- TASK DIRECTIONS -
Please set down every record exactly as it appears below.

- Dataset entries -
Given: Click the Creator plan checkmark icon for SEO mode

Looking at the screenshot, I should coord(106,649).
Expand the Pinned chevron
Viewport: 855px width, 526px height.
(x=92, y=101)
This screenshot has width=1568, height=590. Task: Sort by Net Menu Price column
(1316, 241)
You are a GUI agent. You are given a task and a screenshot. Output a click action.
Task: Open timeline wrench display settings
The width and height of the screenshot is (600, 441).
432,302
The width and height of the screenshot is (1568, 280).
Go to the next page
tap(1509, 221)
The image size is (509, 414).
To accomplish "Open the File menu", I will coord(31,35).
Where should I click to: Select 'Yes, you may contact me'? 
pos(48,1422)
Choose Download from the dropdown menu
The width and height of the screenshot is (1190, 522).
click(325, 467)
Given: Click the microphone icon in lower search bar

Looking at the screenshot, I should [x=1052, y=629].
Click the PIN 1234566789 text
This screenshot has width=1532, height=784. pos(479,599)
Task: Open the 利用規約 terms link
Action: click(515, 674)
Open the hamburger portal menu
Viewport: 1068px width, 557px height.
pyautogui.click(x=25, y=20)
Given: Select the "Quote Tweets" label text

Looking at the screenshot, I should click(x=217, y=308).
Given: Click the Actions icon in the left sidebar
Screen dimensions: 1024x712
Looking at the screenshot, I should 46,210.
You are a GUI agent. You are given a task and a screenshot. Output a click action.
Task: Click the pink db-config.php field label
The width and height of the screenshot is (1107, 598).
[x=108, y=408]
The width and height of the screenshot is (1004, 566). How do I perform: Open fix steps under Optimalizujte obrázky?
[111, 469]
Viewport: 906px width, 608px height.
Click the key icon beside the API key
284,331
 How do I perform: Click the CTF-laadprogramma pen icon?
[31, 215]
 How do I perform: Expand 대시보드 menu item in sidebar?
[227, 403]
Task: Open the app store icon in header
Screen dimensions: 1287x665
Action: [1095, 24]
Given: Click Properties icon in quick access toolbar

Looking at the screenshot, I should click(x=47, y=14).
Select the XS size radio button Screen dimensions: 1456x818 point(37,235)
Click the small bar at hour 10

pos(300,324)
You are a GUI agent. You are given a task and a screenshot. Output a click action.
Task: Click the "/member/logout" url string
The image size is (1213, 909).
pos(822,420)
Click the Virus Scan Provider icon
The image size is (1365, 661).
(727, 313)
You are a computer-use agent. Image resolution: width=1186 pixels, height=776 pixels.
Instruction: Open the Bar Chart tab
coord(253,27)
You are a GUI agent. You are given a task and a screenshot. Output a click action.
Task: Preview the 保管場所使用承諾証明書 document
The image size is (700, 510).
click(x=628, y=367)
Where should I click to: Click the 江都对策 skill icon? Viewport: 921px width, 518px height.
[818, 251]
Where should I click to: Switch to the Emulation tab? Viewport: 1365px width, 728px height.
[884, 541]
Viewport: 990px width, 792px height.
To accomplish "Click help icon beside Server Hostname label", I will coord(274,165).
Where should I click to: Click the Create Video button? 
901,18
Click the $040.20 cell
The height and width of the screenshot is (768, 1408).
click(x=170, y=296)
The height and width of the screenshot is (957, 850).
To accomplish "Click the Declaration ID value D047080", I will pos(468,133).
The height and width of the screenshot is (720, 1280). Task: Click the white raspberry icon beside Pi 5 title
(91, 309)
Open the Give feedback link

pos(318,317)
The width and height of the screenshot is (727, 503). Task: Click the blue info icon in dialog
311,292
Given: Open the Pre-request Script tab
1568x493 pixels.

- ANSWER FOR THE TASK -
Given: Click the Creator plan checkmark icon for SEO mode

Looking at the screenshot, I should coord(106,649).
Expand the Pinned chevron
Viewport: 855px width, 526px height.
(x=92, y=101)
This screenshot has width=1568, height=590. Task: Sort by Net Menu Price column
(1316, 241)
You are a GUI agent. You are given a task and a screenshot. Output a click action.
Task: Open timeline wrench display settings
The width and height of the screenshot is (600, 441).
432,302
The width and height of the screenshot is (1568, 280).
Go to the next page
tap(1509, 221)
The image size is (509, 414).
To accomplish "Open the File menu", I will coord(31,35).
Where should I click to: Select 'Yes, you may contact me'? 
pos(48,1422)
Choose Download from the dropdown menu
The width and height of the screenshot is (1190, 522).
click(325, 467)
Given: Click the microphone icon in lower search bar

Looking at the screenshot, I should [x=1052, y=629].
Click the PIN 1234566789 text
This screenshot has width=1532, height=784. pos(479,599)
Task: Open the 利用規約 terms link
Action: click(515, 674)
Open the hamburger portal menu
Viewport: 1068px width, 557px height.
pyautogui.click(x=25, y=20)
Given: Select the "Quote Tweets" label text

Looking at the screenshot, I should click(x=217, y=308).
Given: Click the Actions icon in the left sidebar
Screen dimensions: 1024x712
Looking at the screenshot, I should 46,210.
You are a GUI agent. You are given a task and a screenshot. Output a click action.
Task: Click the pink db-config.php field label
The width and height of the screenshot is (1107, 598).
[x=108, y=408]
The width and height of the screenshot is (1004, 566). How do I perform: Open fix steps under Optimalizujte obrázky?
[111, 469]
Viewport: 906px width, 608px height.
Click the key icon beside the API key
284,331
 How do I perform: Click the CTF-laadprogramma pen icon?
[31, 215]
 How do I perform: Expand 대시보드 menu item in sidebar?
[227, 403]
Task: Open the app store icon in header
Screen dimensions: 1287x665
Action: [1095, 24]
Given: Click Properties icon in quick access toolbar

Looking at the screenshot, I should click(x=47, y=14).
Select the XS size radio button Screen dimensions: 1456x818 point(37,235)
Click the small bar at hour 10

pos(300,324)
You are a GUI agent. You are given a task and a screenshot. Output a click action.
Task: Click the "/member/logout" url string
The image size is (1213, 909).
pos(822,420)
Click the Virus Scan Provider icon
The image size is (1365, 661).
(727, 313)
You are a computer-use agent. Image resolution: width=1186 pixels, height=776 pixels.
Instruction: Open the Bar Chart tab
coord(253,27)
You are a GUI agent. You are given a task and a screenshot. Output a click action.
Task: Preview the 保管場所使用承諾証明書 document
The image size is (700, 510).
click(x=628, y=367)
Where should I click to: Click the 江都对策 skill icon? Viewport: 921px width, 518px height.
[818, 251]
Where should I click to: Switch to the Emulation tab? Viewport: 1365px width, 728px height.
[884, 541]
Viewport: 990px width, 792px height.
To accomplish "Click help icon beside Server Hostname label", I will coord(274,165).
Where should I click to: Click the Create Video button? 
901,18
Click the $040.20 cell
The height and width of the screenshot is (768, 1408).
click(x=170, y=296)
The height and width of the screenshot is (957, 850).
To accomplish "Click the Declaration ID value D047080", I will pos(468,133).
The height and width of the screenshot is (720, 1280). Task: Click the white raspberry icon beside Pi 5 title
(91, 309)
Open the Give feedback link

pos(318,317)
The width and height of the screenshot is (727, 503). Task: Click the blue info icon in dialog
311,292
Given: Open the Pre-request Script tab
1568x493 pixels.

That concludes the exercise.